June 26, 2019
Decided June 26, 2019
Kisor v. Wilkie, No. 18-15
Today, the Supreme Court reaffirmed that an agency’s reasonable interpretation of its own ambiguous regulations is entitled to deference.
In 1982, the Department of Veterans Affairs (“VA”) denied a Vietnam War veteran’s claim for benefits after concluding that the veteran did not suffer from post-traumatic stress disorder (“PTSD”). When the veteran again sought benefits in 2006, the VA changed course, this time awarding benefits after concluding that the veteran did suffer from PTSD. This case arises out of a disagreement as to whether the veteran was also entitled to retroactive payments under a VA regulation permitting such payments when the VA fails to consider “relevant” records—in this case, records describing the veteran’s combat experience. The VA contends that the newly submitted records are not “relevant” because they do not go to the reason for its 1982 denial of benefits, i.e., that the veteran did not have PTSD. Citing both Bowles v. Seminole Rock & Sand Co., 325 U.S. 410 (1945), and Auer v. Robbins, 519 U.S. 452 (1997)—which require federal courts to defer to an agency’s reasonable interpretation of its own ambiguous regulations—the Federal Circuit deferred to the VA’s interpretation of “relevant,” and affirmed the VA’s denial of retroactive payments.

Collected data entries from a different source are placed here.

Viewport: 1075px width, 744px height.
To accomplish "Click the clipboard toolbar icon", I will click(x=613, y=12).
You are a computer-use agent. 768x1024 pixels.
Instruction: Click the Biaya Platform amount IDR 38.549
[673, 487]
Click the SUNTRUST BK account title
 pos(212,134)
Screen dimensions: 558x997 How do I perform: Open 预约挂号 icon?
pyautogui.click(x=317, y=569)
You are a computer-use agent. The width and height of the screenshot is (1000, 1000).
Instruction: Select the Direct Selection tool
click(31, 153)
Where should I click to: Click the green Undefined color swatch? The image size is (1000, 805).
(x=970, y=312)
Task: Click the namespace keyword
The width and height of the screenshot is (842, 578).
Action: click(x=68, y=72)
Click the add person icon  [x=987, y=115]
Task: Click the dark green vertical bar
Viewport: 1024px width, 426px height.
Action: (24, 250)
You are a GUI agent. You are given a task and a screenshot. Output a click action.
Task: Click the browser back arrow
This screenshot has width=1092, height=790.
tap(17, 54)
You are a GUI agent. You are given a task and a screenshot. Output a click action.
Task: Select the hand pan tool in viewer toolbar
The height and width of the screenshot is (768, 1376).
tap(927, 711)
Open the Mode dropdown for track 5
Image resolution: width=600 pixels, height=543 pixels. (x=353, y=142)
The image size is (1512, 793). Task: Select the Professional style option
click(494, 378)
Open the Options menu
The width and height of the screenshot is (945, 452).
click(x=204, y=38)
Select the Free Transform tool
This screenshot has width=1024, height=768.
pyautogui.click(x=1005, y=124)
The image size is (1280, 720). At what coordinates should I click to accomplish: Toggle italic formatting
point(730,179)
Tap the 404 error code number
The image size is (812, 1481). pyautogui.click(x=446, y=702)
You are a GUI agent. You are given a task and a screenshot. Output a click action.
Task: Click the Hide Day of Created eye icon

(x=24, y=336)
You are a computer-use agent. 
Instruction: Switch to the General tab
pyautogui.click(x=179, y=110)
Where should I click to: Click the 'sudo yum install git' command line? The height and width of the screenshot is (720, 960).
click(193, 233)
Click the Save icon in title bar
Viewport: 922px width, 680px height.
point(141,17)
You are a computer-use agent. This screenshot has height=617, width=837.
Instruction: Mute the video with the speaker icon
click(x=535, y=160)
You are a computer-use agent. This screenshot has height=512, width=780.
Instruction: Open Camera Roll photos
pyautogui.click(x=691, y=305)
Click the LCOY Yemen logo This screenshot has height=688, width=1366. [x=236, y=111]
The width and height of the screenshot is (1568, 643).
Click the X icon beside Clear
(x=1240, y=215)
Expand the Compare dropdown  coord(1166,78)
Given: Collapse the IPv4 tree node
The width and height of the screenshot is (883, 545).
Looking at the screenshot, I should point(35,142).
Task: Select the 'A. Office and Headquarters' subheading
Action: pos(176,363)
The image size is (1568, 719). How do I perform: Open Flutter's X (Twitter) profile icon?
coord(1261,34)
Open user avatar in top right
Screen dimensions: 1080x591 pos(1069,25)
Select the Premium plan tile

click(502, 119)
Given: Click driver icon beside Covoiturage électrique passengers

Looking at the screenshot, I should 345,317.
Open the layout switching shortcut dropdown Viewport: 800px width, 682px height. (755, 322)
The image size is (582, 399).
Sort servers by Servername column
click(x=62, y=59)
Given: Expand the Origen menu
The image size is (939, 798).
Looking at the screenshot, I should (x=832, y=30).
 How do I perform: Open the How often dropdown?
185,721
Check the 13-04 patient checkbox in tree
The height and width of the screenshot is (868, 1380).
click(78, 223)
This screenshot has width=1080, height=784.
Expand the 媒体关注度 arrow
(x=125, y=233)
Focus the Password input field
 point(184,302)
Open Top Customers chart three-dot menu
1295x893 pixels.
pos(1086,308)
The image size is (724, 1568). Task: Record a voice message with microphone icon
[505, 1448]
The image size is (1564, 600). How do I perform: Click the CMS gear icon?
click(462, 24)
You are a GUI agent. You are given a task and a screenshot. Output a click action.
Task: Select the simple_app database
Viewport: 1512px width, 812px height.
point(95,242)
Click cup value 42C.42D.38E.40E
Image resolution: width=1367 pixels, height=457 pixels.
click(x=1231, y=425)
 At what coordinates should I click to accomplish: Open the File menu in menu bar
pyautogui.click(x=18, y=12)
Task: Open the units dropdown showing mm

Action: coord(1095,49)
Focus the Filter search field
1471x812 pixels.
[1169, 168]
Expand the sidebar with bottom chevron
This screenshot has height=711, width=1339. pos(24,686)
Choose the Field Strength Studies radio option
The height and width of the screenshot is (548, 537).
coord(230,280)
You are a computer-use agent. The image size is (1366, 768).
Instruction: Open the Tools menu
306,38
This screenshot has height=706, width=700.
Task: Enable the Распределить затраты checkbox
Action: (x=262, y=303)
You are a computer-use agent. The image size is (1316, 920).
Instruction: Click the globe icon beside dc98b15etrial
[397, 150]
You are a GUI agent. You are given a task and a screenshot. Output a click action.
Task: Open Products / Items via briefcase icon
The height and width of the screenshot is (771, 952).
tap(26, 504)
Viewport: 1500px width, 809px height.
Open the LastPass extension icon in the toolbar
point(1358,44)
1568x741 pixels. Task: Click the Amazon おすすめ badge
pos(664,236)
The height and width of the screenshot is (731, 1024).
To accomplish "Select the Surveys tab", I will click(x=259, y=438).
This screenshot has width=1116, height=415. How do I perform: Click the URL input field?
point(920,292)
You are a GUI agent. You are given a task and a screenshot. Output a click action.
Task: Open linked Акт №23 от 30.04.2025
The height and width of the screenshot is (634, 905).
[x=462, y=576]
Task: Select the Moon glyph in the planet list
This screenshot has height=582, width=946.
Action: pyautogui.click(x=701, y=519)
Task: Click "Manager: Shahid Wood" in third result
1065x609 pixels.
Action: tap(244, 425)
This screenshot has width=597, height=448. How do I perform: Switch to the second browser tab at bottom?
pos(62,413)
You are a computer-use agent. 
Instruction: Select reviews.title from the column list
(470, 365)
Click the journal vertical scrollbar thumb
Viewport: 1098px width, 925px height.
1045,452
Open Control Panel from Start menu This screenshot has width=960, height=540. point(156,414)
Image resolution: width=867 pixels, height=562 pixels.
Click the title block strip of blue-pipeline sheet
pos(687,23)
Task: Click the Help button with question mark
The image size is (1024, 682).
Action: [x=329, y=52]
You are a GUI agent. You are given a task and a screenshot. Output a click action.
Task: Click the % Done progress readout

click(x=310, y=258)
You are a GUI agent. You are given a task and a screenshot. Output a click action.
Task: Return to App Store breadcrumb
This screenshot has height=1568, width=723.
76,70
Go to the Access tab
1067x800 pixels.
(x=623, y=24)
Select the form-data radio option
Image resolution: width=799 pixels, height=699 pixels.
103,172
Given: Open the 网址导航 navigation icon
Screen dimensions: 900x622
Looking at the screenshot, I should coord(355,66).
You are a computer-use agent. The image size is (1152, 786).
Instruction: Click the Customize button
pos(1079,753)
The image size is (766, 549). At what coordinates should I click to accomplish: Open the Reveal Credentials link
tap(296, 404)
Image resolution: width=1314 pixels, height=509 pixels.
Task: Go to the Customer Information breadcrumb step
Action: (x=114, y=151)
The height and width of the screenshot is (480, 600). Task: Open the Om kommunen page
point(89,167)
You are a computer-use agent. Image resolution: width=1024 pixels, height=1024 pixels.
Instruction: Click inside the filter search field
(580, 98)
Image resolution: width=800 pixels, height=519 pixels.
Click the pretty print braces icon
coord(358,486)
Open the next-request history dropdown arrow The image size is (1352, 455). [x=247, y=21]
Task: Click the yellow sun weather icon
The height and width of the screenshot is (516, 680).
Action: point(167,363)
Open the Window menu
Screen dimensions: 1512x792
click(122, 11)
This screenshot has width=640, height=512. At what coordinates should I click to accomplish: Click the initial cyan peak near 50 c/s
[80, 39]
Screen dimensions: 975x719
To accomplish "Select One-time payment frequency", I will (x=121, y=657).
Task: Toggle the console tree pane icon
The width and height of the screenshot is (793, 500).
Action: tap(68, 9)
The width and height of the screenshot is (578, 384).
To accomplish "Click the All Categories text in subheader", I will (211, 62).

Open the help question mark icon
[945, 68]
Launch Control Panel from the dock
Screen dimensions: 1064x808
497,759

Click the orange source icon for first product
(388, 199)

Should the Supreme Court overrule Bowles v. Seminole Rock & Sand Co, 325 U.S. 410 (1945), and Auer v. Robbins, 519 U.S. 452 (1997), which require courts to defer to an agency’s reasonable interpretation of its own ambiguous regulations?
No. If, after exhausting the traditional tools of construction, a court concludes that a regulation is genuinely ambiguous, that the agency’s interpretation is reasonable, and that the context of the agency interpretation entitles it to controlling weight, a court must defer to the agency’s interpretation.
“Auer deference retains an important role in construing agency regulations. But even as we uphold it, we reinforce its limits.”